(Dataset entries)
····················
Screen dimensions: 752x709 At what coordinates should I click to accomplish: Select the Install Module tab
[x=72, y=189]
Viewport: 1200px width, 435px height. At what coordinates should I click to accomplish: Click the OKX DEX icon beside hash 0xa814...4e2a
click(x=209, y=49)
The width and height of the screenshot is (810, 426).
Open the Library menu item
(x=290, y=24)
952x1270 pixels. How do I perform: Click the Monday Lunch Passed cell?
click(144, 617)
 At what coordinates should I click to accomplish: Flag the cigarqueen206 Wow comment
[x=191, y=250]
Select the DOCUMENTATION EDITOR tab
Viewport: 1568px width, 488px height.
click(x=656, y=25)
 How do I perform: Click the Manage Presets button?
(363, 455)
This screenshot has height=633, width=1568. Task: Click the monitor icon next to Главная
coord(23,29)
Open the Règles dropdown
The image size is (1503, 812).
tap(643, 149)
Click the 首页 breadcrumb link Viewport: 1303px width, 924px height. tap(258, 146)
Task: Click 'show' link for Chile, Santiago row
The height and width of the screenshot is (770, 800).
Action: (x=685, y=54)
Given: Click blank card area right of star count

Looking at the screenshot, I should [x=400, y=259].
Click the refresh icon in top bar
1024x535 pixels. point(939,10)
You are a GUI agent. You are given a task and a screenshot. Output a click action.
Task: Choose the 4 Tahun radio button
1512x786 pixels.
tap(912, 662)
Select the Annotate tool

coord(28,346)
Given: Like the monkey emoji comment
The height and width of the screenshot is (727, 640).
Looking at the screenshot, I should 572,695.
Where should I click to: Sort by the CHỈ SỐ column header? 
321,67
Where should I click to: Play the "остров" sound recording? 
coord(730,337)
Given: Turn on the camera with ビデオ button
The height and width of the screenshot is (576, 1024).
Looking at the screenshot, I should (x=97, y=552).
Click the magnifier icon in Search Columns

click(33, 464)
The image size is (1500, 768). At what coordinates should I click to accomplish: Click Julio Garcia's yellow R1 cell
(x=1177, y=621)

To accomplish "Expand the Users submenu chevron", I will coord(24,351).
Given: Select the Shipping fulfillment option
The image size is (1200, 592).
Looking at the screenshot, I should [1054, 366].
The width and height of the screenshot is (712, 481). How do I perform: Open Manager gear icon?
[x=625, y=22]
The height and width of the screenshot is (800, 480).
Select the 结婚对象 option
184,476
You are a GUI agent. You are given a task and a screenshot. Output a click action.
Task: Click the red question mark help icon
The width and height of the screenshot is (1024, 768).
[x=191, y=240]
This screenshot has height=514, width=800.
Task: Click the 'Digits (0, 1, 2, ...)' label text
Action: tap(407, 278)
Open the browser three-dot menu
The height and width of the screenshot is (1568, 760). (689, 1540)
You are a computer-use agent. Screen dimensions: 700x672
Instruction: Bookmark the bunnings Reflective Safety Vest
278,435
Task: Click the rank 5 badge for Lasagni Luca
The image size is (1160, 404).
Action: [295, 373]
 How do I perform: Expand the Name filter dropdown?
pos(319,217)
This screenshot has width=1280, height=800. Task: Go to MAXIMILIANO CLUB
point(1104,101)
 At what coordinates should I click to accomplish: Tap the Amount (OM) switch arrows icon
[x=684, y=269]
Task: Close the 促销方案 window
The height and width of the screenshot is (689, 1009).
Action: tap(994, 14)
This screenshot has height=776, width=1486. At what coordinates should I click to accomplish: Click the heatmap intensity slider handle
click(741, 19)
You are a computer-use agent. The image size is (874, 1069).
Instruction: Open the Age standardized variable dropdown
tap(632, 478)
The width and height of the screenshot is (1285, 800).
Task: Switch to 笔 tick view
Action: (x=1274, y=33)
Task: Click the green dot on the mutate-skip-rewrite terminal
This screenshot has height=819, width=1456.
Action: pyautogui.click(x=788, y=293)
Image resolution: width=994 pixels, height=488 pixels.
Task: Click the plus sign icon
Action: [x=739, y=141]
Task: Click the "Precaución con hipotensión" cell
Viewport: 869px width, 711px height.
····················
YOUR ASSIGNMENT >> Only the number of lines above that contain "agent" should be given as the answer.

COMPLETED EXERCISE >> 4